Semyon Timoshenko
Semyon Konstantinovich Timoshenko (Russian: Семён Константи́нович Тимоше́нко, Semyon Konstantinovich Timoshenko; Ukrainian: Семе́н Костянти́нович Тимоше́нко, Semen Kostiantynovych Tymoshenko) (18 February [O.S. 6 February] 1895 – 31 March 1970) was a Soviet military commander and Marshal of the Soviet Union.
Early life
Born in Orman in the Akkerman uezd, Bessarabia Governorate of the Russian Empire (present-day Furmanivka, Odesa Oblast, Ukraine),[1] to an ethnic Ukrainian family.[2][3]
Military career
First World War
In 1914, he was drafted into the army of the Russian Empire and served as a cavalryman on Russia's western front in the First World War. Upon the outbreak of the Russian Revolution in 1917, he sided with the Bolsheviks, joining the Red Army in 1918[4] and the Russian Communist Party (Bolsheviks) in 1919.[5]
Russian Civil War
During the Russian Civil War of 1917–1923, Timoshenko served on various fronts. He fought against Polish forces in Kiev and then against Pyotr Wrangel's White Army and Nestor Makhno's Black Army.[2] His most important encounter occurred at Tsaritsyn, where he commanded a cavalry regiment and met and befriended Joseph Stalin, who was responsible for the city's defense.[4] The personal connection would ensure his rapid advancement after Stalin gained control of the Communist Party by the end of the 1920s. In 1920–1921, Timoshenko served under Semyon Budyonny and Kliment Voroshilov in the 1st Cavalry Army; Budyonny and Voroshilov became the core of the "Cavalry Army clique" which, under Stalin's patronage, would dominate the Red Army for many years.[6] In April 1920, he was given command of the Sixth Division of the Red Cavalry, which was the first to attack the Polish army during the 'May offensive' launched by the Red Army during the Polish-Soviet War. On 29 May, the Sixth Division charged Polish trenches, taking heavy casualties for no gain, which convinced the Soviet commanders that charging trenches was pointless.[7]
The 1930s
By the end of the civil and Polish–Soviet wars, Timoshenko had become the commander of the Red Army cavalry forces. Thereafter, under Stalin, he became Red Army commander in Byelorussia (1933); in Kiev (1935); in the northern Caucasus and then Kharkov (1937); and Kiev again (1938). In 1939, he was given command of the entire western border region and led the Ukrainian Front during the Soviet invasion of eastern Poland. He also became a member of the Communist Party's Central Committee. Due to being a loyal friend of Lenin and Stalin, Timoshenko survived the Great Purge to become the Red Army's senior professional soldier.

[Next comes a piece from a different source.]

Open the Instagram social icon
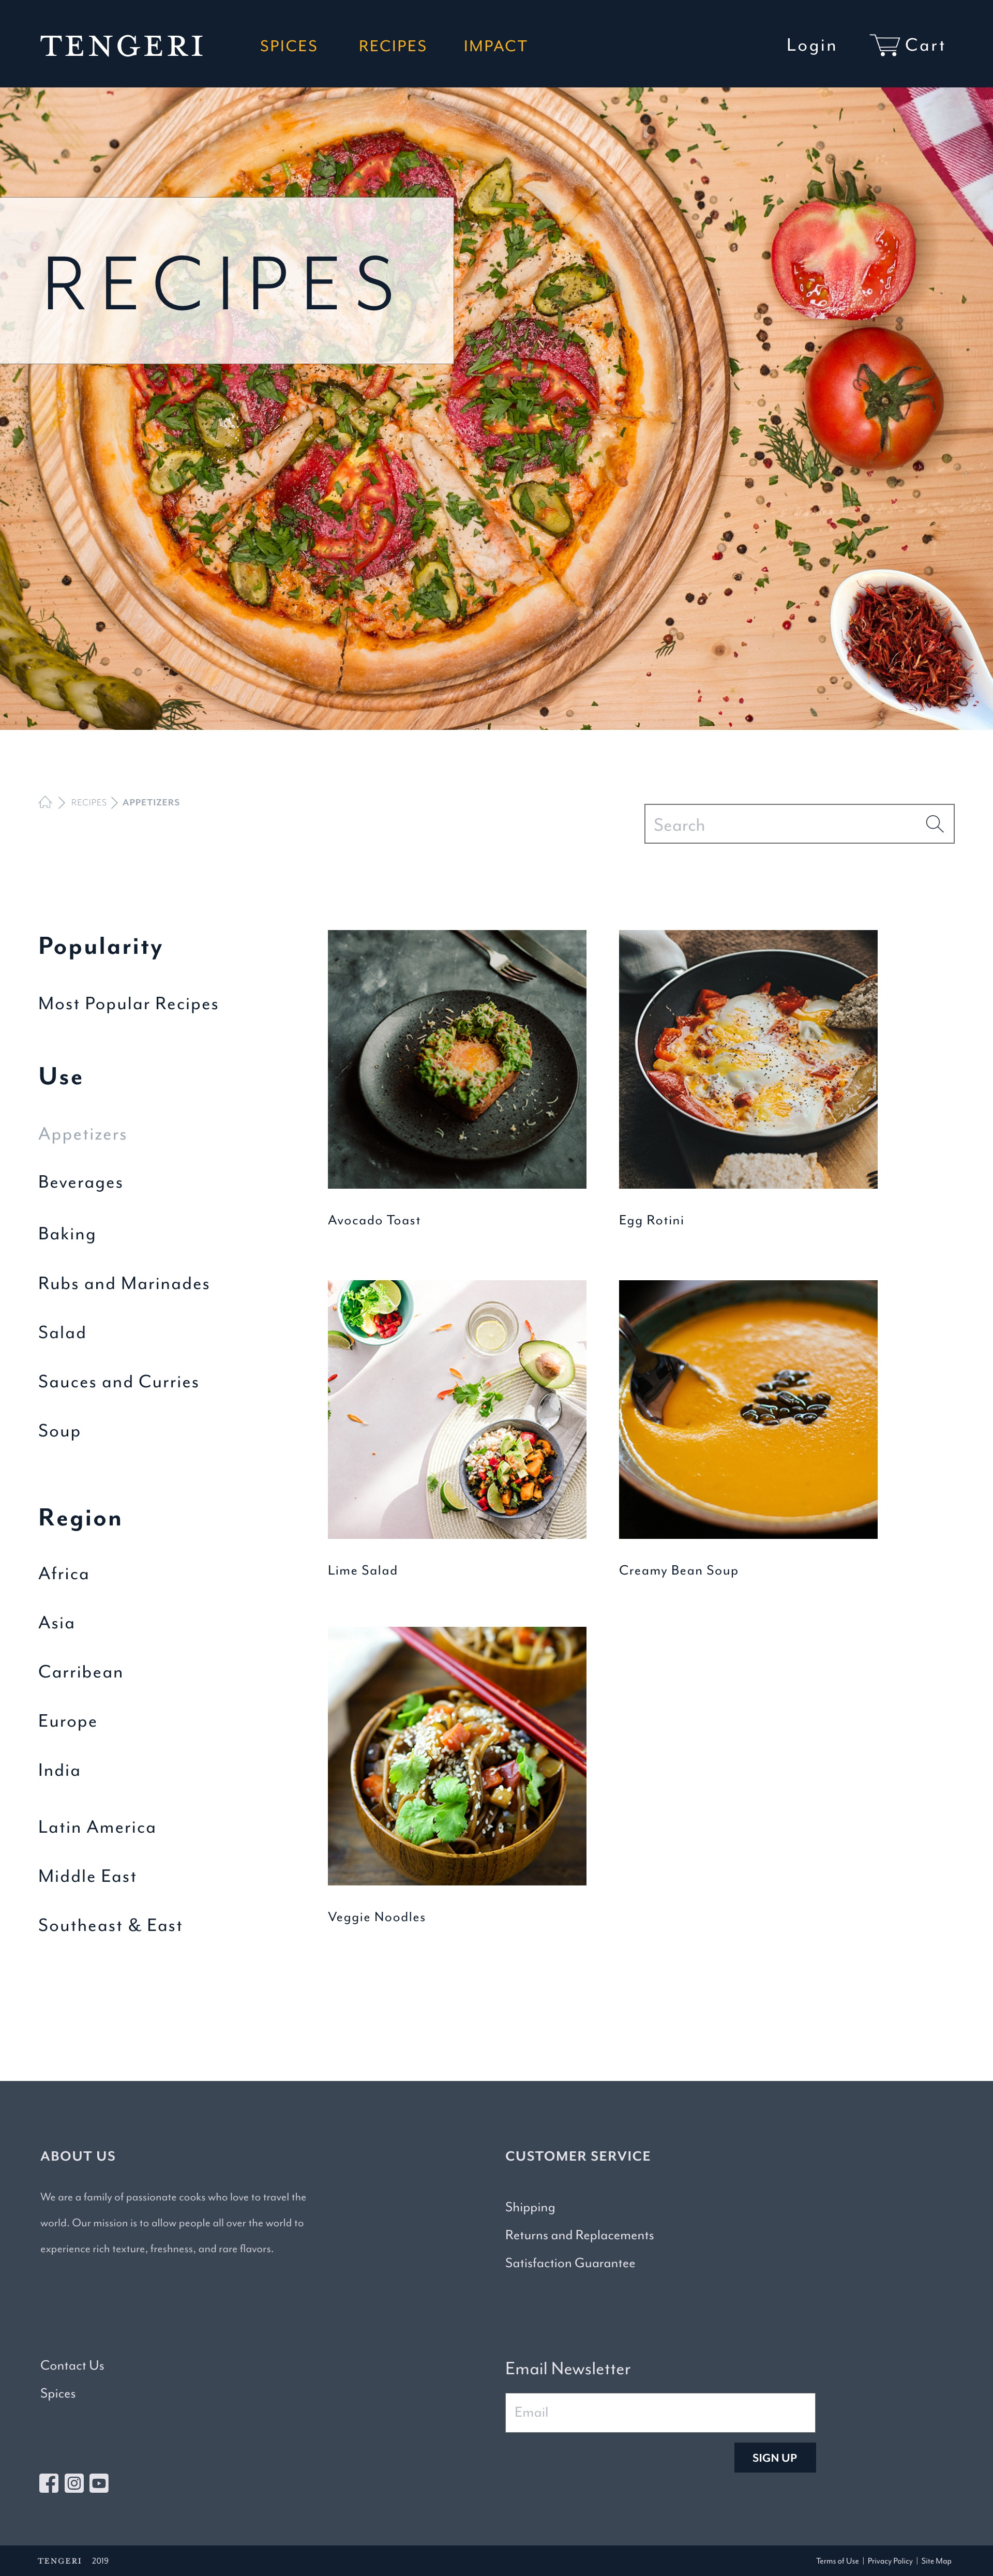993x2576 pixels. (x=74, y=2483)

World War II: The Winter War
In January 1940, Timoshenko took charge of the Soviet armies fighting Finland in the Soviet-Finnish War. This had begun the previous November, under the disastrous command of Kliment Voroshilov. Under Timoshenko's leadership, the Soviets succeeded in breaking through the Finnish Mannerheim Line on the Karelian Isthmus, prompting Finland to sue for peace in March. His reputation increased, Timoshenko was made the People's Commissar for Defence and a Marshal of the Soviet Union in May, replacing Marshal Voroshilov as the Minister of Defence.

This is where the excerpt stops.